Problem details
Rewrite each line of the material below as a numbered list item, skipping any blank lines.

++++ Material for this task

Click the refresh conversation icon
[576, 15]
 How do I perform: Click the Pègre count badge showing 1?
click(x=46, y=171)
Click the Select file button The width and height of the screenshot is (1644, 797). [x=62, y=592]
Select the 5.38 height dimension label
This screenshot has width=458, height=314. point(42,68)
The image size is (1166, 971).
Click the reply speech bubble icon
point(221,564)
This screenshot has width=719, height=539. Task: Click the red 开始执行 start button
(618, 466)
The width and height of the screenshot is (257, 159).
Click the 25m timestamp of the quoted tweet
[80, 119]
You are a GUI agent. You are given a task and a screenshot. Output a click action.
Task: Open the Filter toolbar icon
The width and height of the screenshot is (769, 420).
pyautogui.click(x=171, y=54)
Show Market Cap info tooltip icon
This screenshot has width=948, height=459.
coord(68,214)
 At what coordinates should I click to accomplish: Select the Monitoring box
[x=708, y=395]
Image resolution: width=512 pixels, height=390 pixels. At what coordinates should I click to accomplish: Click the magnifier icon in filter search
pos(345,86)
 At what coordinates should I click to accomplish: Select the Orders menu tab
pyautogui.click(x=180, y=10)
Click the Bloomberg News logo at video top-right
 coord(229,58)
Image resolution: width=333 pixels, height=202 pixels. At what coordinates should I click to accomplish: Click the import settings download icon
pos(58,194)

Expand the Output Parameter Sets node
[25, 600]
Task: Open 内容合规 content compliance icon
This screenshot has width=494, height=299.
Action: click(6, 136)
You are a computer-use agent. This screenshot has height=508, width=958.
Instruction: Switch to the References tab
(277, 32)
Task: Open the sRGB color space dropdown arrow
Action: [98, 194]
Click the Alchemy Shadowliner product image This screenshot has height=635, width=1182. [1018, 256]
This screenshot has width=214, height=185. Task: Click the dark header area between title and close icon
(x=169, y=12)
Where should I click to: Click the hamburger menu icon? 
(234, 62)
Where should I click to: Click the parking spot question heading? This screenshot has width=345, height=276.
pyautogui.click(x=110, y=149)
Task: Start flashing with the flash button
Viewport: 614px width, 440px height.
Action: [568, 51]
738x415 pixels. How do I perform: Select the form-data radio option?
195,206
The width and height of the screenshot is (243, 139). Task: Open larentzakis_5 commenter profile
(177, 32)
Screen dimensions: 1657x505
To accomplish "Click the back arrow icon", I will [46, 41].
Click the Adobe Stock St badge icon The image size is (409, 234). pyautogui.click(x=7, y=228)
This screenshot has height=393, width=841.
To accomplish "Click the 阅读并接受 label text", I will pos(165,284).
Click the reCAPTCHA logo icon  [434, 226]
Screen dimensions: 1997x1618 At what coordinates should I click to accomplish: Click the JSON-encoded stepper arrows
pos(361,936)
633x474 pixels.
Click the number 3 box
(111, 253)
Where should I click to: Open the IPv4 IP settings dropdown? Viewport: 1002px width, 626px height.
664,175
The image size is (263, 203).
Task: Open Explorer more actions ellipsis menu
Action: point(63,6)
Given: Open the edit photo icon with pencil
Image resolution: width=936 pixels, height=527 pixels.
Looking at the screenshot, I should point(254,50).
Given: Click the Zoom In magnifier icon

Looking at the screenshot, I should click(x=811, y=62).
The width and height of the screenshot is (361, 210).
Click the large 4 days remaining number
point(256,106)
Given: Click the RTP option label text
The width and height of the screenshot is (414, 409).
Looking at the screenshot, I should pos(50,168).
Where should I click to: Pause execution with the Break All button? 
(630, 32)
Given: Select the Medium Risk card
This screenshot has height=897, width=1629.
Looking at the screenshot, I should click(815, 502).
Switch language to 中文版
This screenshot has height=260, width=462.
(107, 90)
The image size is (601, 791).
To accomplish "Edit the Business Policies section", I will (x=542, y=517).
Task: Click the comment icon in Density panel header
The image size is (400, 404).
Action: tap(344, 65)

++++++++

Worked answer
1. Click the refresh conversation icon
2. [576, 15]
3.  How do I perform: Click the Pègre count badge showing 1?
4. click(x=46, y=171)
5. Click the Select file button The width and height of the screenshot is (1644, 797). [x=62, y=592]
6. Select the 5.38 height dimension label
7. This screenshot has width=458, height=314. point(42,68)
8. The image size is (1166, 971).
9. Click the reply speech bubble icon
10. point(221,564)
11. This screenshot has width=719, height=539. Task: Click the red 开始执行 start button
12. (618, 466)
13. The width and height of the screenshot is (257, 159).
14. Click the 25m timestamp of the quoted tweet
15. [80, 119]
16. You are a GUI agent. You are given a task and a screenshot. Output a click action.
17. Task: Open the Filter toolbar icon
18. The width and height of the screenshot is (769, 420).
19. pyautogui.click(x=171, y=54)
20. Show Market Cap info tooltip icon
21. This screenshot has width=948, height=459.
22. coord(68,214)
23.  At what coordinates should I click to accomplish: Select the Monitoring box
24. [x=708, y=395]
25. Image resolution: width=512 pixels, height=390 pixels. At what coordinates should I click to accomplish: Click the magnifier icon in filter search
26. pos(345,86)
27.  At what coordinates should I click to accomplish: Select the Orders menu tab
28. pyautogui.click(x=180, y=10)
29. Click the Bloomberg News logo at video top-right
30.  coord(229,58)
31. Image resolution: width=333 pixels, height=202 pixels. At what coordinates should I click to accomplish: Click the import settings download icon
32. pos(58,194)
33. Expand the Output Parameter Sets node
34. [25, 600]
35. Task: Open 内容合规 content compliance icon
36. This screenshot has width=494, height=299.
37. Action: click(6, 136)
38. You are a computer-use agent. This screenshot has height=508, width=958.
39. Instruction: Switch to the References tab
40. (277, 32)
41. Task: Open the sRGB color space dropdown arrow
42. Action: [98, 194]
43. Click the Alchemy Shadowliner product image This screenshot has height=635, width=1182. [1018, 256]
44. This screenshot has width=214, height=185. Task: Click the dark header area between title and close icon
45. (x=169, y=12)
46. Where should I click to: Click the hamburger menu icon? 
47. (234, 62)
48. Where should I click to: Click the parking spot question heading? This screenshot has width=345, height=276.
49. pyautogui.click(x=110, y=149)
50. Task: Start flashing with the flash button
51. Viewport: 614px width, 440px height.
52. Action: [568, 51]
53. 738x415 pixels. How do I perform: Select the form-data radio option?
54. 195,206
55. The width and height of the screenshot is (243, 139). Task: Open larentzakis_5 commenter profile
56. (177, 32)
57. Screen dimensions: 1657x505
58. To accomplish "Click the back arrow icon", I will [46, 41].
59. Click the Adobe Stock St badge icon The image size is (409, 234). pyautogui.click(x=7, y=228)
60. This screenshot has height=393, width=841.
61. To accomplish "Click the 阅读并接受 label text", I will pos(165,284).
62. Click the reCAPTCHA logo icon  [434, 226]
63. Screen dimensions: 1997x1618 At what coordinates should I click to accomplish: Click the JSON-encoded stepper arrows
64. pos(361,936)
65. 633x474 pixels.
66. Click the number 3 box
67. (111, 253)
68. Where should I click to: Open the IPv4 IP settings dropdown? Viewport: 1002px width, 626px height.
69. 664,175
70. The image size is (263, 203).
71. Task: Open Explorer more actions ellipsis menu
72. Action: point(63,6)
73. Given: Open the edit photo icon with pencil
74. Image resolution: width=936 pixels, height=527 pixels.
75. Looking at the screenshot, I should point(254,50).
76. Given: Click the Zoom In magnifier icon
77. Looking at the screenshot, I should click(x=811, y=62).
78. The width and height of the screenshot is (361, 210).
79. Click the large 4 days remaining number
80. point(256,106)
81. Given: Click the RTP option label text
82. The width and height of the screenshot is (414, 409).
83. Looking at the screenshot, I should pos(50,168).
84. Where should I click to: Pause execution with the Break All button? 
85. (630, 32)
86. Given: Select the Medium Risk card
87. This screenshot has height=897, width=1629.
88. Looking at the screenshot, I should click(815, 502).
89. Switch language to 中文版
90. This screenshot has height=260, width=462.
91. (107, 90)
92. The image size is (601, 791).
93. To accomplish "Edit the Business Policies section", I will (x=542, y=517).
94. Task: Click the comment icon in Density panel header
95. The image size is (400, 404).
96. Action: tap(344, 65)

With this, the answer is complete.